Texto da página:
A Y veio pugnar pela improcedência da exceção dizendo que, na esteira da Jurisprudência maioritária, o prazo de prescrição conta-se não a partir da data do sinistro, mas sim da data do cumprimento, já que o direito a reaver o que se pagou, só surge com o pagamento da indemnização integral. O direito em causa só pode ser exercido pela entidade "que houver pago a indemnização...", o que significa que, também por aplicação do princípio geral consignado no artigo 306º nº 1 do Cód. Civil, o prazo da respetiva prescrição só começa a correr depois de efetuado aquele pagamento. Assim, o prazo de prescrição do direito de reembolso da Y só começa a correr quando a relação creditória se extingue, ou seja, quando é paga a última parcela da indemnização que impende sobre a responsável, pois só nessa altura se dá o cumprimento total da obrigação. O último pagamento efetuado pela Y e que se encontra documentado nos autos data de 29.08.2020, pelo que resulta claro que, à data da propositura da acção e da citação dos Réus, o direito de reembolso da mesma não se encontrava prescrito. Sem prejuízo dos montantes que a Y já liquidou após a entrada da presente acção judicial.
Diz ainda a Y que ainda que assim não se entenda e se considere que o prazo de prescrição se conta a partir do último pagamento efetuado por referência à natureza de cada pagamento, sempre se dirá, uma vez mais, que o Direito de Reembolso não se encontra prescrito. No caso em apreço, em todas as coberturas ao abrigo das quais foram efetuados pagamentos pela Y, os últimos pagamentos datam de 2018, 2019 e 2020; pelo que, forçoso será concluir que nenhum dos pagamentos efetuados ao abrigo das várias coberturas se encontrava prescrito, nem tão pouco parcialmente.
Diz ainda a Y que, os pagamentos por si efetuados se reportam a uma obrigação de indemnização que é una, na medida em que se vê obrigada a regularizar o sinistro e a ressarcir todos os danos que dele emerjam, por ocasião da celebração de um contrato de seguro do ramo acidentes de trabalho.
Cumpre decidir.
O direito exercido pela Y não constitui um verdadeiro direito de regresso, mas de sub-rogação legal nos direitos do sinistrado contra o causador do acidente, na medida em que tiver pago a indemnização. Nessa situação, o prazo de prescrição deve ser contado a partir do cumprimento, por aplicação analógica do art. 498º, nº 2, do CC. Esse prazo é o de três anos aí estabelecido, sem o alargamento previsto no nº 3 do art. 498º: o direito de sub-rogação mais não é que um direito de reembolso das quantias pagas, com uma natureza diferente da do direito do lesado e com um conteúdo delimitado essencialmente pelo crédito satisfeito. No caso de fracionamento do pagamento da indemnização, deve atender-se, por regra, ao último pagamento efetuado, sendo porém de admitir que essa regra possa ser temperada nos casos em que seja possível a "autonomização da indemnização que corresponda a danos normativamente diferenciados". Esta autonomização de núcleos da indemnização, para este efeito de contagem do prazo de prescrição, será admissível apenas em relação a danos autónomos e consolidados, de natureza claramente diferenciada e inteiramente ressarcidos.

O que fazer:
Com base no texto da página, responda por favor às perguntas abaixo.
(a) Qual é a data do último pagamento efetuado pela Y que está documentado nos autos?
(b) De que anos datam os últimos pagamentos feitos pela Y nas várias coberturas?
(c) Segundo a decisão, qual é o prazo de prescrição do direito exercido pela Y?

Dados fornecidos:
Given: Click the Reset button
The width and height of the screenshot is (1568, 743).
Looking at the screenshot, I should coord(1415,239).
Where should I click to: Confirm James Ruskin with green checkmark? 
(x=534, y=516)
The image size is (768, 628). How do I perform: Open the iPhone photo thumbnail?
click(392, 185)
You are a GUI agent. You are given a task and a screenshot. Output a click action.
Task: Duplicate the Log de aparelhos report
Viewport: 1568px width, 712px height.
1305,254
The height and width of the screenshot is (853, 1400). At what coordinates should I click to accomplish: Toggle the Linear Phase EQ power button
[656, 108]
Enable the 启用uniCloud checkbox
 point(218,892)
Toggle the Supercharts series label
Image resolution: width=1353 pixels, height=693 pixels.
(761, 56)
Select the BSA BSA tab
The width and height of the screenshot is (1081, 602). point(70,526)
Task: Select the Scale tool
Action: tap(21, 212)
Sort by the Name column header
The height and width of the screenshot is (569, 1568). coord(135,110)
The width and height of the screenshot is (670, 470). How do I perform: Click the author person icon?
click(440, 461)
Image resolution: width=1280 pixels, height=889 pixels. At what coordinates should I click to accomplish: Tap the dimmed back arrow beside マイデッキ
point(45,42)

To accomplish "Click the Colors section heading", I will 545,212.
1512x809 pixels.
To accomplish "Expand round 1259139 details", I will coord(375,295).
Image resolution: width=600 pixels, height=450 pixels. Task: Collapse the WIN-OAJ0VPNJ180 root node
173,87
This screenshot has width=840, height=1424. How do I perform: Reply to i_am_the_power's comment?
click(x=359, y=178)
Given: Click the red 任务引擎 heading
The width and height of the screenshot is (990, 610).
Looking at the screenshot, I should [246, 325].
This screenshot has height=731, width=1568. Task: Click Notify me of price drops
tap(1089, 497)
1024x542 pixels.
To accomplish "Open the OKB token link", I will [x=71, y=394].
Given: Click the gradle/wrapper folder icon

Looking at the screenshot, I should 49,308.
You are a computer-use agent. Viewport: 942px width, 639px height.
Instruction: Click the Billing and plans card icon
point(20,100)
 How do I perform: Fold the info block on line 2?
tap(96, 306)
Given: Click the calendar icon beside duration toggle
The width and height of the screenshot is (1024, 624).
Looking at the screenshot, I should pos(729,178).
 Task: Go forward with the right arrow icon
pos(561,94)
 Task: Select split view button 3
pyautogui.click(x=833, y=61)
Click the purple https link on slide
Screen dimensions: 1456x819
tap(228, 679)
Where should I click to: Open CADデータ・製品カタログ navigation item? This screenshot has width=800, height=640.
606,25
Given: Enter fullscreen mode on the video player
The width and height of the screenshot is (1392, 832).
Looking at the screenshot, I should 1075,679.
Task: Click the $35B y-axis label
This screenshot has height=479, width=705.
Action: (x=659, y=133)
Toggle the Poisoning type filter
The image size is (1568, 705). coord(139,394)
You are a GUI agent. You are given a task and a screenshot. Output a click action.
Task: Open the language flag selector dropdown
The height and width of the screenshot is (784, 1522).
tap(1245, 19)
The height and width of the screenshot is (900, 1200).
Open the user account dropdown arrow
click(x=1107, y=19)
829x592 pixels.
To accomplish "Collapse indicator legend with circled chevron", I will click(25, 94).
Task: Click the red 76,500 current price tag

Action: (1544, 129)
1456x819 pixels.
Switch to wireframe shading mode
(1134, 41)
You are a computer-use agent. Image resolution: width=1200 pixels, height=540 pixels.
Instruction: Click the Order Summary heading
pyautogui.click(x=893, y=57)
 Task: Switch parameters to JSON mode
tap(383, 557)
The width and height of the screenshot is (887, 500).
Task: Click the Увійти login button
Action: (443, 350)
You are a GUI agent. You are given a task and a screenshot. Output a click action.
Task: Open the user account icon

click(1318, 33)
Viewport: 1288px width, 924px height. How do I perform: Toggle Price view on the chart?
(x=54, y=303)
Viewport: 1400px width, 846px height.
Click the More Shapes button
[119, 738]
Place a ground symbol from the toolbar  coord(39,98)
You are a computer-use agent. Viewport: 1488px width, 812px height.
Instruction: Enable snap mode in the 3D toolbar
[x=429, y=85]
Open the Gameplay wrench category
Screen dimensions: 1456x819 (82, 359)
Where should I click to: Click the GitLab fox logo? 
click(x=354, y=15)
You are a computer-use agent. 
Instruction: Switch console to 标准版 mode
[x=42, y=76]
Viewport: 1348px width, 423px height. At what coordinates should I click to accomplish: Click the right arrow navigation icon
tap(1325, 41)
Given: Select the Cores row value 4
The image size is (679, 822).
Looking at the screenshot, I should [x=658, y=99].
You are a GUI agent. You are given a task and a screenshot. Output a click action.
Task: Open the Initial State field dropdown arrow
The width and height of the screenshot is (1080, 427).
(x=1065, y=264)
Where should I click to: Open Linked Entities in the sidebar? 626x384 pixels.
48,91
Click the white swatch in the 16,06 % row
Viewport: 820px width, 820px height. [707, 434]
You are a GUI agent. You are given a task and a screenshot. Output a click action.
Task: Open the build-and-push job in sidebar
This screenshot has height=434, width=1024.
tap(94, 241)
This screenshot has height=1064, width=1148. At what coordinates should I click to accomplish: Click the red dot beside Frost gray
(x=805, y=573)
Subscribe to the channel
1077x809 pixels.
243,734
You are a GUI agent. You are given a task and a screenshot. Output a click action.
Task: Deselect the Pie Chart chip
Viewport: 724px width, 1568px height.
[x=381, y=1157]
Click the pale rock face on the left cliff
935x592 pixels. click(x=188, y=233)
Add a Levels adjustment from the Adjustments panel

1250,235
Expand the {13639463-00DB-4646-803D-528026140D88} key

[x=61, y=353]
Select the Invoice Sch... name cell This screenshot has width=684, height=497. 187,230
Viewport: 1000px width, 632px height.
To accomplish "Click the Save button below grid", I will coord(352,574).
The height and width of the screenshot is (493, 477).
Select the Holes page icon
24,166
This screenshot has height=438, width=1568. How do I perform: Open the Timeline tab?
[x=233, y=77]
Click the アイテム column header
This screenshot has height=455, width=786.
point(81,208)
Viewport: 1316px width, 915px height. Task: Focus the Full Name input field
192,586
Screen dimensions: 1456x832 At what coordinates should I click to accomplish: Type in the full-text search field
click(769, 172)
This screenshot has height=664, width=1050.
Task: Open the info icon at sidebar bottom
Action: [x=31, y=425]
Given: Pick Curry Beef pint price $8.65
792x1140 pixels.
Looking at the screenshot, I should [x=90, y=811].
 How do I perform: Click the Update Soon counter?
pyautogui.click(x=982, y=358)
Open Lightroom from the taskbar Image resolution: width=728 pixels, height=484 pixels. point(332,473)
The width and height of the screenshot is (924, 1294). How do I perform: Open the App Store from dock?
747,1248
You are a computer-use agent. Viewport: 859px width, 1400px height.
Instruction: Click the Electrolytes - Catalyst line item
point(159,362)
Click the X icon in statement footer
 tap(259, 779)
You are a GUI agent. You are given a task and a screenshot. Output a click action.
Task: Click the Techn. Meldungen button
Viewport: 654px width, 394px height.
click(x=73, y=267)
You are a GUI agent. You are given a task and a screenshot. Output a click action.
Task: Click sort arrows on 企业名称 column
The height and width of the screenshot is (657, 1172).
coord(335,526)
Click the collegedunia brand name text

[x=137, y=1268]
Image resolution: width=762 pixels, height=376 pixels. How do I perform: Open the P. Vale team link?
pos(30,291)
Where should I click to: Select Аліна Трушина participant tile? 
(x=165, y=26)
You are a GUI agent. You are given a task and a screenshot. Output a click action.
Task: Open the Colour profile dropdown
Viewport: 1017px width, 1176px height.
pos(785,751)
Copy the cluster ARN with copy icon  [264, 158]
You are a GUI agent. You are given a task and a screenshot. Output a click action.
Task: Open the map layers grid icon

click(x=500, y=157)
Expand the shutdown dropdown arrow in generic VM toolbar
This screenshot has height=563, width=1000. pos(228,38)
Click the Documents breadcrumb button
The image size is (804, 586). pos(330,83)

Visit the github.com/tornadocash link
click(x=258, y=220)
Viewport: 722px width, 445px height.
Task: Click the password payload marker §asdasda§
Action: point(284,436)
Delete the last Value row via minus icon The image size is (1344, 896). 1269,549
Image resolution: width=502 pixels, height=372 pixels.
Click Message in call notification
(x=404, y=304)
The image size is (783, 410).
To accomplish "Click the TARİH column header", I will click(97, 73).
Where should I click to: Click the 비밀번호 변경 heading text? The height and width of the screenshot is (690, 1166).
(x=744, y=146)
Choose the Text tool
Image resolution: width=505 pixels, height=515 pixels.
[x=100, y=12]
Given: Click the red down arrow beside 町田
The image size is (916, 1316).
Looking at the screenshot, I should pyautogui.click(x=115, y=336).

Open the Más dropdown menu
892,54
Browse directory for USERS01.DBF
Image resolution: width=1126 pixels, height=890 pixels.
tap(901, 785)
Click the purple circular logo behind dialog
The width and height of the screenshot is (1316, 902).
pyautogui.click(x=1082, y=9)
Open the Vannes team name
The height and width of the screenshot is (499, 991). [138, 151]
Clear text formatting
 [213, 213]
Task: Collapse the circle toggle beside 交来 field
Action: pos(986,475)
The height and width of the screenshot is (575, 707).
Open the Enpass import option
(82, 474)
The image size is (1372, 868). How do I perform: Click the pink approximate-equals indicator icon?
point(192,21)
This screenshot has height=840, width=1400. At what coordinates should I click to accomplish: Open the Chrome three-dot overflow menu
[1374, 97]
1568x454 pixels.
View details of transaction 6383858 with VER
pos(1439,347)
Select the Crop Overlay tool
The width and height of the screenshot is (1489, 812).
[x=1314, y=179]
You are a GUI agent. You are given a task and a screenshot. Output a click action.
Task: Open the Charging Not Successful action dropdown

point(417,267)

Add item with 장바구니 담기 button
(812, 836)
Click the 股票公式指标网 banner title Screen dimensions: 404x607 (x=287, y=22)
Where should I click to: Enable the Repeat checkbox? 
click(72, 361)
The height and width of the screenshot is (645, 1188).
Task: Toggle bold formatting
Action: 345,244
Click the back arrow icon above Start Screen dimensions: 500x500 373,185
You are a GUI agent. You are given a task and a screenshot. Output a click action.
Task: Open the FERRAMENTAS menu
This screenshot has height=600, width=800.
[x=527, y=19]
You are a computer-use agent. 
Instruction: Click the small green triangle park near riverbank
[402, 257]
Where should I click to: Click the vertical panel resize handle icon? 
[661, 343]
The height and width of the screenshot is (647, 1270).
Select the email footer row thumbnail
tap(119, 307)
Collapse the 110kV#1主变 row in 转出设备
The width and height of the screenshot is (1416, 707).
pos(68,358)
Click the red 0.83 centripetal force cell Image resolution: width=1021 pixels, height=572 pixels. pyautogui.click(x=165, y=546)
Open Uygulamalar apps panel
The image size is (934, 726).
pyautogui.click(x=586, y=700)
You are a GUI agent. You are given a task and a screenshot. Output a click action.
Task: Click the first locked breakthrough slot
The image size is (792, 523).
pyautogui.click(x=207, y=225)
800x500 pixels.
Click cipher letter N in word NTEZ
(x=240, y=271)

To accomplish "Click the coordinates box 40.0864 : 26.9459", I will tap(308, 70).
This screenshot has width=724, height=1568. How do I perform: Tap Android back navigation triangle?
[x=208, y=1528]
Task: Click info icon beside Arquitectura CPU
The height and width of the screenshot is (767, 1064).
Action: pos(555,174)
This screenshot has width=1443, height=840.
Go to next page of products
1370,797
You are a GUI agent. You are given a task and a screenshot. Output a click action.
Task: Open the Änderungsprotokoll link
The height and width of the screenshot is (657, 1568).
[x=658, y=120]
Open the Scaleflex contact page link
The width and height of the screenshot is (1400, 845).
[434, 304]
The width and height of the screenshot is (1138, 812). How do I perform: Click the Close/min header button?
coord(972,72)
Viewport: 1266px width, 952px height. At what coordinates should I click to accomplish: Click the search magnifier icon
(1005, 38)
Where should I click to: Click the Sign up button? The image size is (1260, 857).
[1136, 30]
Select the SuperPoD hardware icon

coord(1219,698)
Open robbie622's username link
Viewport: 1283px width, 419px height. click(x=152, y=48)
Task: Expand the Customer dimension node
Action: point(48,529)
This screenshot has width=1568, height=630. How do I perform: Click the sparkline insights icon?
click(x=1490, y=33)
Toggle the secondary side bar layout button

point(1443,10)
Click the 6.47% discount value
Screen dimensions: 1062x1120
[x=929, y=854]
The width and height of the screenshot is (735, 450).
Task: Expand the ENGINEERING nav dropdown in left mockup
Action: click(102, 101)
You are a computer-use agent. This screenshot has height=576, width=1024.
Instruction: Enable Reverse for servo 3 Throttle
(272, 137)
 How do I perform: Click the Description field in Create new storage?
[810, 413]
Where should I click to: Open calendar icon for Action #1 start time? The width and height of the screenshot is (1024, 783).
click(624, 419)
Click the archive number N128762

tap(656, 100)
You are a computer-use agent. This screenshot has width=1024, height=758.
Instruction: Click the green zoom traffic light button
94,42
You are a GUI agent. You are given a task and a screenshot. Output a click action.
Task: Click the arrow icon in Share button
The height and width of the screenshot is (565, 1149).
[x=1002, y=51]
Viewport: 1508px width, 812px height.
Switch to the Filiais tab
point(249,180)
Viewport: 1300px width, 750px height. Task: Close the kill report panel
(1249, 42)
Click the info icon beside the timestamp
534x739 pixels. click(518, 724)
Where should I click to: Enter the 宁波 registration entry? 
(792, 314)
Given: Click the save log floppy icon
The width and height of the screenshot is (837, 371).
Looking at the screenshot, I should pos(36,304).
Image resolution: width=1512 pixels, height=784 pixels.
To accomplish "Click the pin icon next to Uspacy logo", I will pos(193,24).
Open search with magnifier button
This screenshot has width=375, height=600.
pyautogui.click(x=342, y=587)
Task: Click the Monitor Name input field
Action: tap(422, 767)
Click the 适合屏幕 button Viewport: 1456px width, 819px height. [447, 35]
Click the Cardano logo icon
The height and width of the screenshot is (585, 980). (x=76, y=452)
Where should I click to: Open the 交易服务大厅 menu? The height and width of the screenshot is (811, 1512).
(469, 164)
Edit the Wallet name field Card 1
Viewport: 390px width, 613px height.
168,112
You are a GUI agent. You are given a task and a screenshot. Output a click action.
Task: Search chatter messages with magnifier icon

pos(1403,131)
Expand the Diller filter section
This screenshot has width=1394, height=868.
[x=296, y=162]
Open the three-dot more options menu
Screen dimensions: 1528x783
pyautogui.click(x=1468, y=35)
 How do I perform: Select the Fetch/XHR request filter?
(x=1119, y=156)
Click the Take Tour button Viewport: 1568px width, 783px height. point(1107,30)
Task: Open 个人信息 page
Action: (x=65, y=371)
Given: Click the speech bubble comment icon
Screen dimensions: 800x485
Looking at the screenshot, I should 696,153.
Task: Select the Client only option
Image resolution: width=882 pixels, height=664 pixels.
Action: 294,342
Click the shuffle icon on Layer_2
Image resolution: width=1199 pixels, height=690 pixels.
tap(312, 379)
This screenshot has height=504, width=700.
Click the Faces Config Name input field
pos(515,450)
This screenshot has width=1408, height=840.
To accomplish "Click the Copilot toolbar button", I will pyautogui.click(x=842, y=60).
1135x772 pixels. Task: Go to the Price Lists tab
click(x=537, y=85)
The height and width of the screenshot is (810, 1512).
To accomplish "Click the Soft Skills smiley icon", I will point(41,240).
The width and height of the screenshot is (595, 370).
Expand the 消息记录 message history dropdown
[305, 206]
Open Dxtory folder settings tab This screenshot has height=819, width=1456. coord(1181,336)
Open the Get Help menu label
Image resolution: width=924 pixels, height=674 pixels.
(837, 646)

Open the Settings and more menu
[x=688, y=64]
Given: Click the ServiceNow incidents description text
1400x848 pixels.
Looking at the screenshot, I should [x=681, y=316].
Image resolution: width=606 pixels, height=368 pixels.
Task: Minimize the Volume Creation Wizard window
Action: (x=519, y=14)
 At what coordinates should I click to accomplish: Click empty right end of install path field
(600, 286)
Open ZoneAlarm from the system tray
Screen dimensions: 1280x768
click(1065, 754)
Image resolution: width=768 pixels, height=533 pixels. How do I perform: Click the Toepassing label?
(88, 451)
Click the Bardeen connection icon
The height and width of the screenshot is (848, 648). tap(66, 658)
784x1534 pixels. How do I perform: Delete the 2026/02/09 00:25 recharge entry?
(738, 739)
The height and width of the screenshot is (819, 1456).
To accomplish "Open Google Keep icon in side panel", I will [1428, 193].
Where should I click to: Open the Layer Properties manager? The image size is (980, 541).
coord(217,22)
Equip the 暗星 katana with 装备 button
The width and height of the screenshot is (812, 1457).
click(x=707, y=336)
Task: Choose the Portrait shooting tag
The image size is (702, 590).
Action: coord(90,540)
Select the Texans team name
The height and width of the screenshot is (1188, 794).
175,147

Resposta completa:
(a) 29.08.2020.
(b) 2018, 2019 e 2020.
(c) Três anos, sem o alargamento previsto no nº 3 do art. 498º do CC.